PI Ziegelofenweg
Revierinspektor Dennis Richter (28)
Eine Gruppe von Jugendlichen. Aufgebracht, aggressiv. Allesamt Afghanen. Am Boden: Ein Mann mit stark blutender Wunde. Niedergestreckt mit einem Messer.
Revierinspektor Dennis Richter ist mit einer Kollegin als erster am Ort des Geschehens, der U6-Station Neue Donau. Die Kollegin behält die umstehende Menge im Auge, er eilt zum Verletzten und legt ihm einen Druckverband am Arm an. Scheinbar gerade noch rechtzeitig. Die alarmierte Rettung verfrachtet das Opfer sofort in einen Schockraum. Der Mann überlebt knapp.

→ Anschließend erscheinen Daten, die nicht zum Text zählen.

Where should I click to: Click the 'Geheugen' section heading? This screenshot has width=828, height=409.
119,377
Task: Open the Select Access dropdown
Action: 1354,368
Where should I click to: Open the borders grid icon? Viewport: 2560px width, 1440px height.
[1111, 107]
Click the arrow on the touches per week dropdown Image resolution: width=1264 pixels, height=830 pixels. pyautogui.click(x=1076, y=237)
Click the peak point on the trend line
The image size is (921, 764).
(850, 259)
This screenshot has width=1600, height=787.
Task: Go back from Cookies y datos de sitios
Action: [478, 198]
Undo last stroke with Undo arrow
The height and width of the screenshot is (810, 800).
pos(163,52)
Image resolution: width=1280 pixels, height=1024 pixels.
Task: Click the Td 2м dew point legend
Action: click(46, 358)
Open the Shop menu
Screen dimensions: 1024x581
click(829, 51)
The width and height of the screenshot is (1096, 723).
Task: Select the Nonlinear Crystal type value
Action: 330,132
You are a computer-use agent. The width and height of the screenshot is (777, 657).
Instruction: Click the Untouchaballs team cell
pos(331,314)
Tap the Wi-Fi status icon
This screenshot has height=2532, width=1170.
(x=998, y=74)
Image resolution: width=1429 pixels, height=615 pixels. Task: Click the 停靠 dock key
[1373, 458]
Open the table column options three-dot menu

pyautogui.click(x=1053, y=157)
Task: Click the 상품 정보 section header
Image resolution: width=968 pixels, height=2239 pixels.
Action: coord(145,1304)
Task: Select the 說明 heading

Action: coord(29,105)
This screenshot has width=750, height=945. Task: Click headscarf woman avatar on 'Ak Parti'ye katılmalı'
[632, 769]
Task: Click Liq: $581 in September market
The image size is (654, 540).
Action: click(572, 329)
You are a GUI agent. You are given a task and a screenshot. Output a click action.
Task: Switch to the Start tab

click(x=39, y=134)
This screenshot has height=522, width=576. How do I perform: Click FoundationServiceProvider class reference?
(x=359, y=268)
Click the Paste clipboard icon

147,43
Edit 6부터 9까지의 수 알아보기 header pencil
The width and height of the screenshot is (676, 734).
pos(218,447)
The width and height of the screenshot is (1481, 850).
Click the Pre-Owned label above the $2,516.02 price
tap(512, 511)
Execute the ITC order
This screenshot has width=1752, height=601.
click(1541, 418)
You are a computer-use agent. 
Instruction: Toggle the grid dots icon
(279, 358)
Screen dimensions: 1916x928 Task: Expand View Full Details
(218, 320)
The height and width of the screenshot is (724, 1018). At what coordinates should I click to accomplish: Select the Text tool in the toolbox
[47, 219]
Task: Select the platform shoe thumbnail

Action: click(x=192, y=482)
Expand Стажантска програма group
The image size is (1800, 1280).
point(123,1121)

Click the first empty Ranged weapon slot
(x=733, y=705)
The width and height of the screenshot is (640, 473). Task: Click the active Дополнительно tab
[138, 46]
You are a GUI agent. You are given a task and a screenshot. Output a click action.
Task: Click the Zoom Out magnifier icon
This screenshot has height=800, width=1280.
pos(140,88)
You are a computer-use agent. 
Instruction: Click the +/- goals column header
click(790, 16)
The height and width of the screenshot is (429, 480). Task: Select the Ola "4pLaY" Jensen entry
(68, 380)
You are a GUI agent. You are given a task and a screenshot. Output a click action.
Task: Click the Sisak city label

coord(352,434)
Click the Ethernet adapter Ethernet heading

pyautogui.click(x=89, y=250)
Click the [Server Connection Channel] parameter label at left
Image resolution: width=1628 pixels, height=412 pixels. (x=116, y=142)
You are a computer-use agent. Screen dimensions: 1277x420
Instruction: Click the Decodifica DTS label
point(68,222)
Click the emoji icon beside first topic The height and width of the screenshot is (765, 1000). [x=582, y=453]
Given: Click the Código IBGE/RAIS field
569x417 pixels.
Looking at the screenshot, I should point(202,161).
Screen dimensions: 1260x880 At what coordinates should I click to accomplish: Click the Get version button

Jetzt geht es auf die Suche nach Tatort und Täter. Blutspuren führen aus der Haltestelle zum Treppelweg, wo der Beamte das Messer findet. Doch wer ist der Täter? Die Befragung der Jugendlichen, die jede Beteiligung strikt von sich weisen, ist schwierig. Sprachbarriere.
Richter findet auf Tik Tok einen Stream mit der Tat, unterlegt in der Sprache Farsi, die er nicht spricht. Dennoch kann der Beamte ein Foto und einen Vornamen des Verdächtigen ermitteln. Der Polizist übermittelt dem Landeskriminalamt seine Erkenntnisse. Diese führen dazu, dass der Messerstecher, ein junger Afghane, aufgespürt und festgenommen werden kann.
„Für mich ist bereits die Nominierung zum Polizisten des Jahres eine große Ehre“, sagt der 28-jährige. Der gelernte Elektriker und Gebäudetechniker ist seit 2019 bei der Exekutive. Sein Rayon umfasst Strebersdorf, wo er – vom Einbruch bis zum Diebstahl – die gesamte Palette der Polizeiarbeit macht. In seiner Freizeit geht der sportliche Uniformierte in die Berge, laufen und ins Fitnessstudio oder erkundet mit seinem Motorrad die Gegend.